Hybrid Lenses Hybrid lenses utilize a GP center with a soft lens skirt, so they have characteristics of both GP and soft lenses. Various hybrid lens designs exist, with multiple geometries to accommodate a variety of corneal shapes. Globally, there are several designs and manufacturers of hybrid lenses; in the United States, there is one manufacturer that offers multiple designs, with the OAD and GP diameter fixed in each. The GP portion of the lens uses base curve or variable sagittal depth based on reverse geometry to align with—or vault over—the corneal surface or apex, respectively. The soft skirt can be ordered in a few base curve radii, usually flat, medium, and steep. This can aid in adjusting lens movement, tear exchange, and lens centration and can also influence alignment of the GP portion of the lens. The lens material varies by design, with both high- (soft) and hyper- (GP) oxygen-permeable materials utilized in newer designs.

Optically, all U.S.-based hybrid lenses are available with spherical powers, and the lenses designed for normal corneas are available with multifocal optics as well. Nau reported an improvement in lens comfort with hybrid lenses in comparison to corneal GP lenses.¹⁴ Hybrids can produce improved vision and comfort over corneal GPs in cases of lens decentration and lens intolerance.¹⁵ Of note, quality of life is similar with corneal GP, soft, and hybrid lenses.¹⁶ Lens application technique is crucial with hybrid lenses, as forceful application will flatten the soft skirt and create GP lens seal off, suction, and difficulty with removal (Figure 5).

### Task instructions
Copy out the hybrid lens passage, everything from "Optically, all U.S.-based" down to "removal (Figure 5).", and replace "forceful" with "rough".

### Source data
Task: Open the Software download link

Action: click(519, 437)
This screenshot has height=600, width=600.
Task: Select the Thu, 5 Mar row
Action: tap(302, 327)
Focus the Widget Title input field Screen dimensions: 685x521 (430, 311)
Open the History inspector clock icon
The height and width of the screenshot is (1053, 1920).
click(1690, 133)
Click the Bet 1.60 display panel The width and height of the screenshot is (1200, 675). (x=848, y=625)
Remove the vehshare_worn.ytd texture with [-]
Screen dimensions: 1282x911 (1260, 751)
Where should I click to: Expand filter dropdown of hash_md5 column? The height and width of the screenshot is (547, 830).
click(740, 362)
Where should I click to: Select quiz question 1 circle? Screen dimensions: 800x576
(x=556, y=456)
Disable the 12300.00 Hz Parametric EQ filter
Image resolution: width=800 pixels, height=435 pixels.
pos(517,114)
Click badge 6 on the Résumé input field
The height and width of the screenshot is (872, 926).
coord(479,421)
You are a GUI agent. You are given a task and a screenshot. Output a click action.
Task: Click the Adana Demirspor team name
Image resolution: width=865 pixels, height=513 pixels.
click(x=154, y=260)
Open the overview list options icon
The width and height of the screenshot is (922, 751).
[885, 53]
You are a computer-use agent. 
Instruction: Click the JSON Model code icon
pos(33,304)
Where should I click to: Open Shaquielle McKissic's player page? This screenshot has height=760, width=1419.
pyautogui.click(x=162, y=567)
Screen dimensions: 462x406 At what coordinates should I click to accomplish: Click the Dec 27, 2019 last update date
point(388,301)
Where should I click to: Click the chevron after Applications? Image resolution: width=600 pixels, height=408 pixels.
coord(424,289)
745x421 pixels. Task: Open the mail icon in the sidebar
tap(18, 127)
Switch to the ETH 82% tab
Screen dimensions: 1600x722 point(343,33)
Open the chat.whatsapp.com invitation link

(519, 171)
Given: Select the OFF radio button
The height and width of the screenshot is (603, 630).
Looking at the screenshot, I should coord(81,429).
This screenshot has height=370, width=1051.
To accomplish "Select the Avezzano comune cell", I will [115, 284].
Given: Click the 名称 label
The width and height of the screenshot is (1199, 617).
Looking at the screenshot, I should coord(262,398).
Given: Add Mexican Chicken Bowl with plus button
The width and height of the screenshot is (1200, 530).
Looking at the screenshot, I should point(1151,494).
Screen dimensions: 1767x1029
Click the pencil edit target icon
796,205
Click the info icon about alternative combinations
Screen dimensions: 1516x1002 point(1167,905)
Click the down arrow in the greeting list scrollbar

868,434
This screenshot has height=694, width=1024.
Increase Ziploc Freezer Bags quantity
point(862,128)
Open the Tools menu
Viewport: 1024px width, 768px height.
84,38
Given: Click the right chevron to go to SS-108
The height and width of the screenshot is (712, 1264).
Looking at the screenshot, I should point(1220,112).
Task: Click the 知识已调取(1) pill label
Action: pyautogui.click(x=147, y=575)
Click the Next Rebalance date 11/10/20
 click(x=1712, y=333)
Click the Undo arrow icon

### Output of the task
Optically, all U.S.-based hybrid lenses are available with spherical powers, and the lenses designed for normal corneas are available with multifocal optics as well. Nau reported an improvement in lens comfort with hybrid lenses in comparison to corneal GP lenses.¹⁴ Hybrids can produce improved vision and comfort over corneal GPs in cases of lens decentration and lens intolerance.¹⁵ Of note, quality of life is similar with corneal GP, soft, and hybrid lenses.¹⁶ Lens application technique is crucial with hybrid lenses, as rough application will flatten the soft skirt and create GP lens seal off, suction, and difficulty with removal (Figure 5).